> _SOURCE TEXT_
Pin down the contract
Enterprise RAG is not "chatbot over docs." Clarify:
- Scope: which document corpora (HR policies, engineering wikis, customer contracts, sales decks)? Each has different freshness, sensitivity, and ownership.
- Access control: which user can see which document? Access is part of the product, not an implementation detail. Permission leakage is the headline failure.
- Acceptable error mode: is "I don't know" preferred over a guess? In enterprise, almost always yes.
- Cost & latency budget: per-query cost ceiling, p95 latency, max prompt token size.
State explicitly: the assistant must answer only from retrieved documents the user has permission to read, and must cite every claim back to a source.
High-level architecture
A defensible pipeline has six layers:
- Document ingestion — connectors per source system, content extraction (PDF, DOCX, Slack, Confluence), normalization, chunking.
- Indexing — embedding generation, sparse (BM25) and dense (ANN) indexes, metadata tags (owner, sensitivity, recency), per-document ACL snapshot.

> _DATA BELOW_
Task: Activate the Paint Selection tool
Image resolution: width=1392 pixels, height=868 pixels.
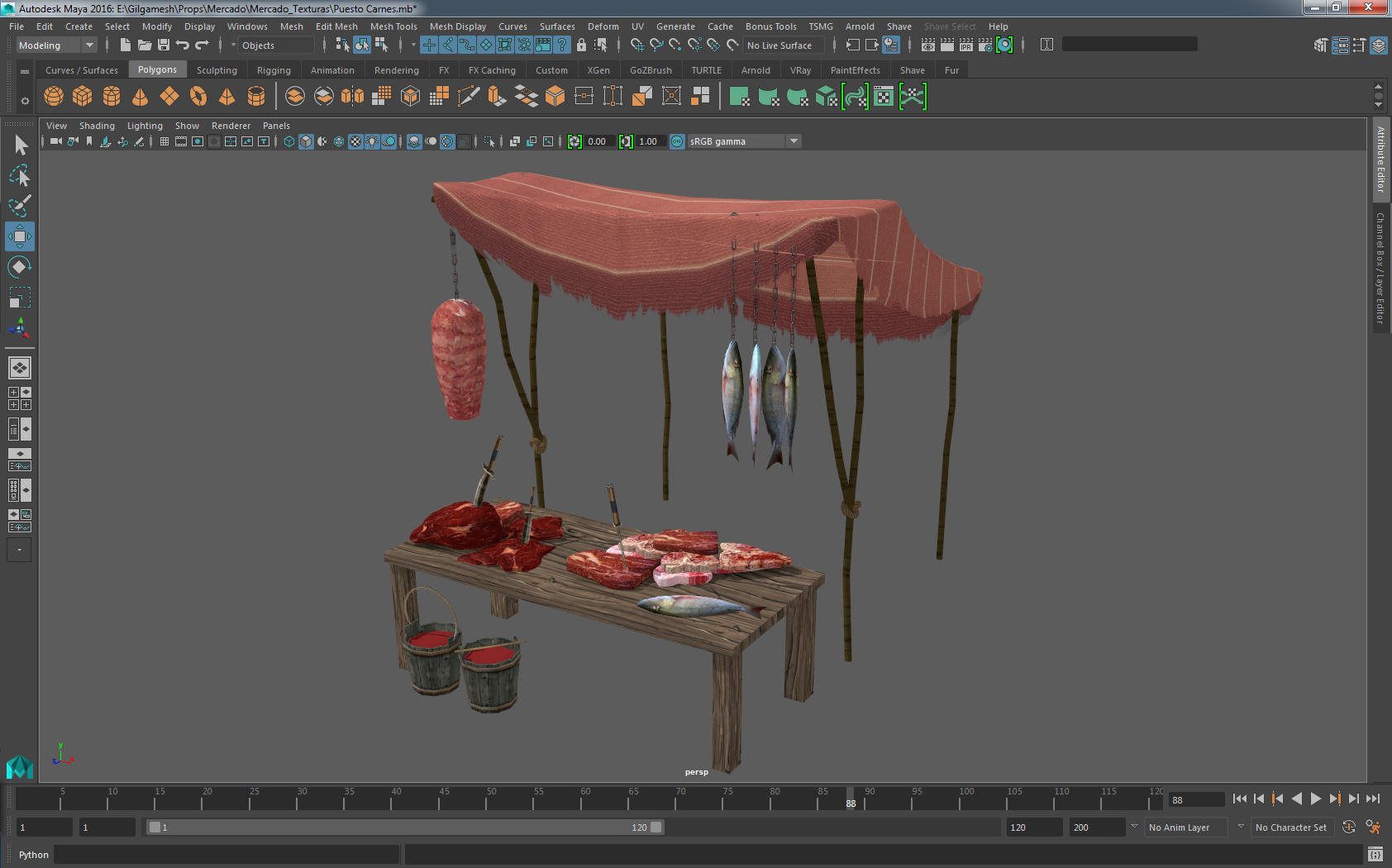Action: [19, 206]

> _ABOUT THIS TASK_
In the enterprise RAG text, what is named as the headline failure?

> _EXERCISE OUTPUT_
Permission leakage.